Questions of patient safety (cancer risk, heterotopic bone formation, neuritis, dysphagia,
and others) have been raised and the actual likelihood of these possible complications
have been previously discussed here in EBSJ
[1] and in many other publications. It is not an exaggeration to speak of a “war” waged
in the arena of academic publications and the court of public opinions through public
media. To form your own opinion, I ask you to study the articles of Simmonds et al,[2] and Fu et al,[3] which are closely related to the much-anticipated results of the Yale University
Open Data Access study (YODA)[4] published in the June issue of the Annals of Medicine.

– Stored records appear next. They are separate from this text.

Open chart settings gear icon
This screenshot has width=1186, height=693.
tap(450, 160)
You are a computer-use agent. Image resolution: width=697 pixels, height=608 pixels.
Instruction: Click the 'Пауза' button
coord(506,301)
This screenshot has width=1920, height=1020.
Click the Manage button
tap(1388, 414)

The gist of my editorial message is, however, not focused on the merits of bone morphogenic
protein, but rather on the bigger picture of how to conduct large-scale clinical research
going forward. One of the main conclusions of the authors and commentators was that
open data reporting for major clinical trials would have been preferable to avoid
concerns about selective reporting of potentially important clinical findings.[5]

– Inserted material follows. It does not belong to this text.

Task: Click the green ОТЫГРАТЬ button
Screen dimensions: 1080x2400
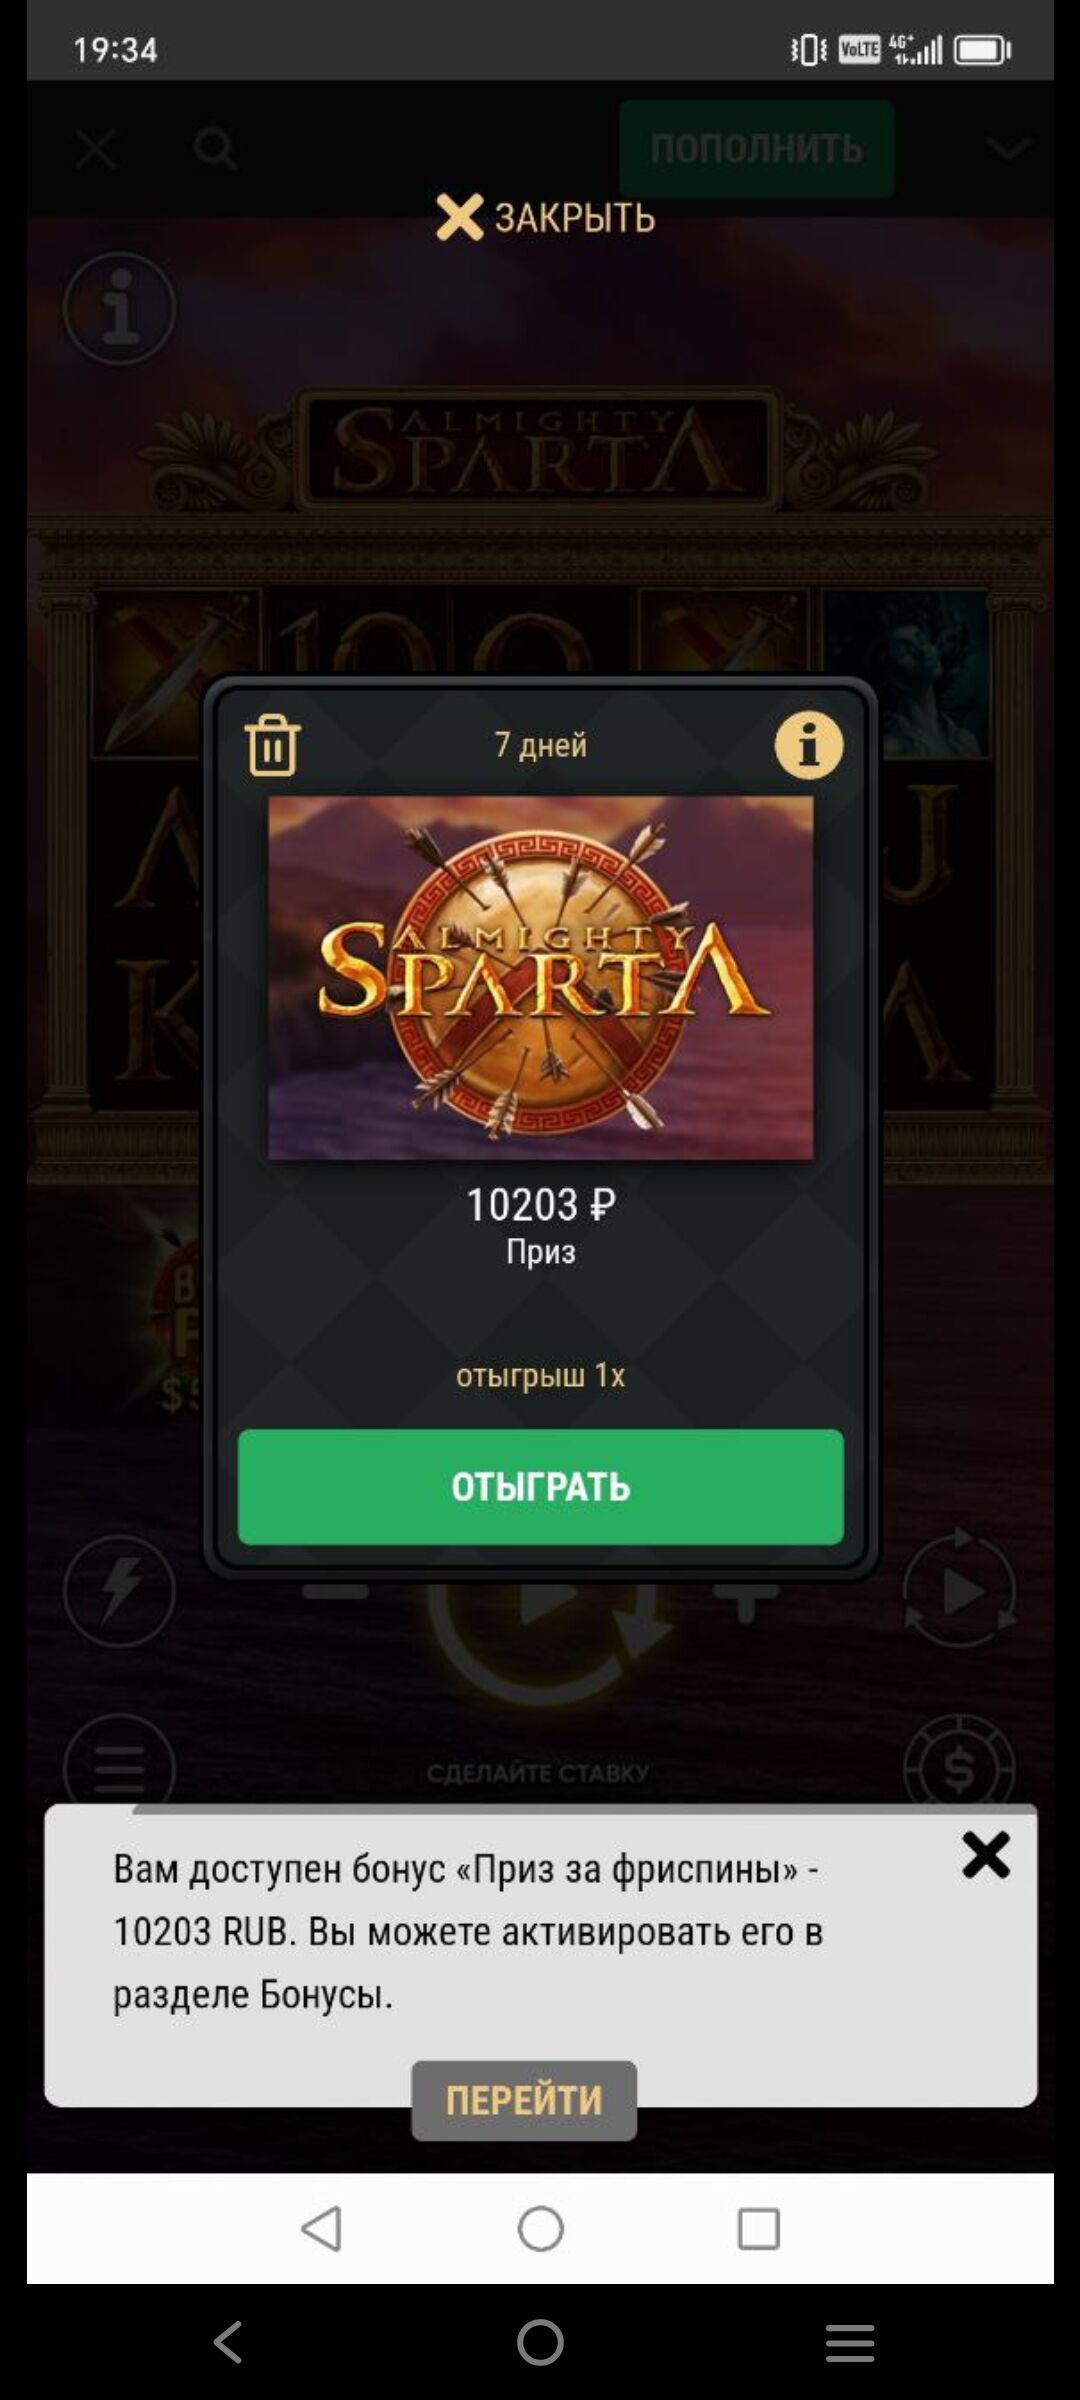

[6] As shown by the open publication of this data in full cooperation with its industrial
sponsor (Medtronic, Inc., Minneapolis, United States), the YODA publications[2]

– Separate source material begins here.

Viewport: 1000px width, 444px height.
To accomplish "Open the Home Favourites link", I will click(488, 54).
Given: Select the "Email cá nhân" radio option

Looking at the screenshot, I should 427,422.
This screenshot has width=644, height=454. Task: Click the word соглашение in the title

[3] resulted in a general call to conduct all future clinical trials with full data
transparency and opportunity for data sharing among qualified investigators. This
would signal a major departure from the traditional proprietary- and secrecy-cloaked
nature, not only of industry-sponsored research, but also any form of funded, clinical
trials-type research, while also requiring a review of applicable patient privacy
laws, as some patient identifiers will invariably become more apparent.
However we look at it, the forces YODA has unleashed may be truly transformational;
it will be interesting to see how in the future, possibly contentious device-, technique-,
or medication-based trials will be structured in light of this very noteworthy publication
series. As always, I welcome your opinions in this interesting turn of events in the
field of evidence-based medicine.